When it comes to estate planning, the financial benefit is long-term. That being said, many struggle to see what the benefits actually are. The real question is, can you afford to not have an estate plan? This post will answer this question with a handful of illuminating examples.
Durable Power of Attorney
Cost of Preparation
Cost of Guardianship
Min. retainer $2,500.00
The durable power of attorney is an essential estate planning document. Through this document, you are able to select a trusted individual to act as your agent. Your agent can be a family member, friend, or professional fiduciary. If you are ever unable to attend to your affairs, your agent can step in and make decisions on your behalf. For example, if you are in the hospital or in a care facility, your agent is able to access your accounts to make payments so that you receive uninterrupted care.
However, the option of preparing a durable power of attorney is not always available. If you lack capacity to sign a durable power of attorney, a guardianship becomes necessary.
Last Will and Testament
Cost of Preparation
Testate Probate (will)
Intestate Probate (no will)
Min. of $5,000.00
A well-drafted last will and testament will include provisions that make for a smooth probate. Through a last will and testament, you are able to waive executor bond requirements. Additionally, appointing an executor through your last will and testament helps the Court confirm your executor nomination without the need for a hearing. Fewer hurdles equals lower legal fees.
In contrast, opening probate without a last will and testament presents challenges. Firstly, there is an order in which certain individuals can apply to become executor. RCW 11.28.120. Additionally, the Court may require the executor to post a bond. Furthermore, there may be need for a court hearing if the heirs of the estate do not agree over who should act as executor.
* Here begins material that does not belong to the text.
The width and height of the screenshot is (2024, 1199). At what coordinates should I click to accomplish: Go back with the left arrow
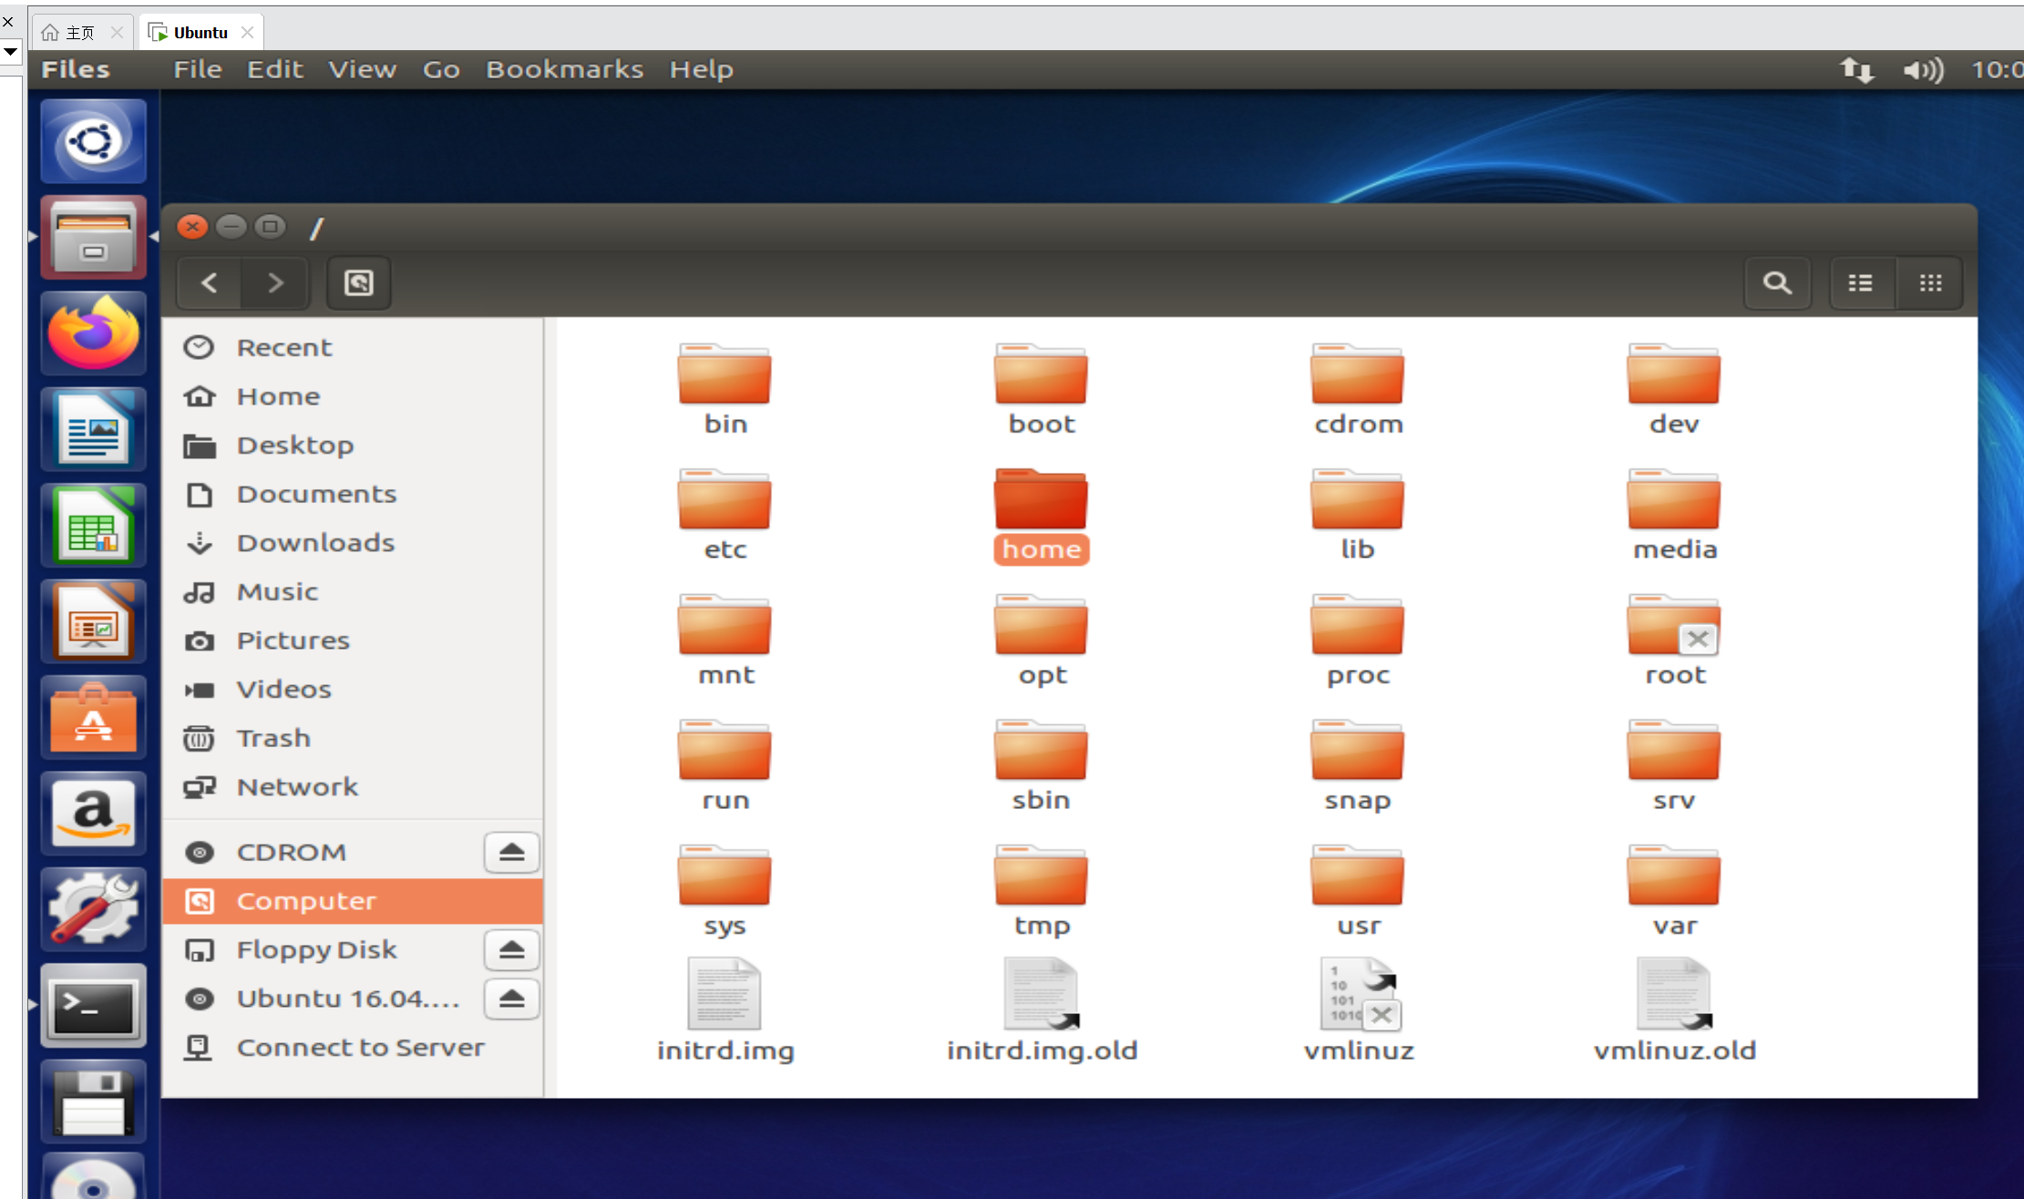click(x=210, y=283)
More hurdles equals higher legal fees.
Many estate planning attorneys talk about how estate planning is a means to building generational wealth, and this is absolutely true. In 2022 in Washington State, individual estates valued above $2.193 million are subject to estate taxes. This means that anything above the $2.193 million mark is subject to Washington's estate tax, at a rate ranging from 10% to 20%.
Property owners either reach or surpass $2.193 million quite easily. Additionally, couples will often find themselves facing the possibility of estate taxes after the first spouse or partner dies.
For example, if Bill and Mary own $3 million in community property, they have no reason to worry about estate taxes. Each is worth $1.5 million while both are still living. However, if Bill dies and Mary inherits bills estate, Mary's estate is now worth $3 million and will be facing estate taxes. This can be avoided with estate planning.
An estate planning attorney can advise on trust and/or gift giving strategies to decrease or eliminate exposure to estate taxes and creditors. This means more of an estate will go to the beneficiaries. And this is how we build generational wealth.
*Fees included in examples are average amounts and do not represent fees of all matters. Legal fees can vary depending on the complexity of a matter.
Disclaimer: The purpose of this post is to provide general information and a general understanding of the law, not to provide specific legal advice. By accessing this blog site you understand that there is no attorney-client relationship between you and Sekhon Law, PLLC. This post should not be used as a substitute for competent legal advice from a licensed professional attorney in your state.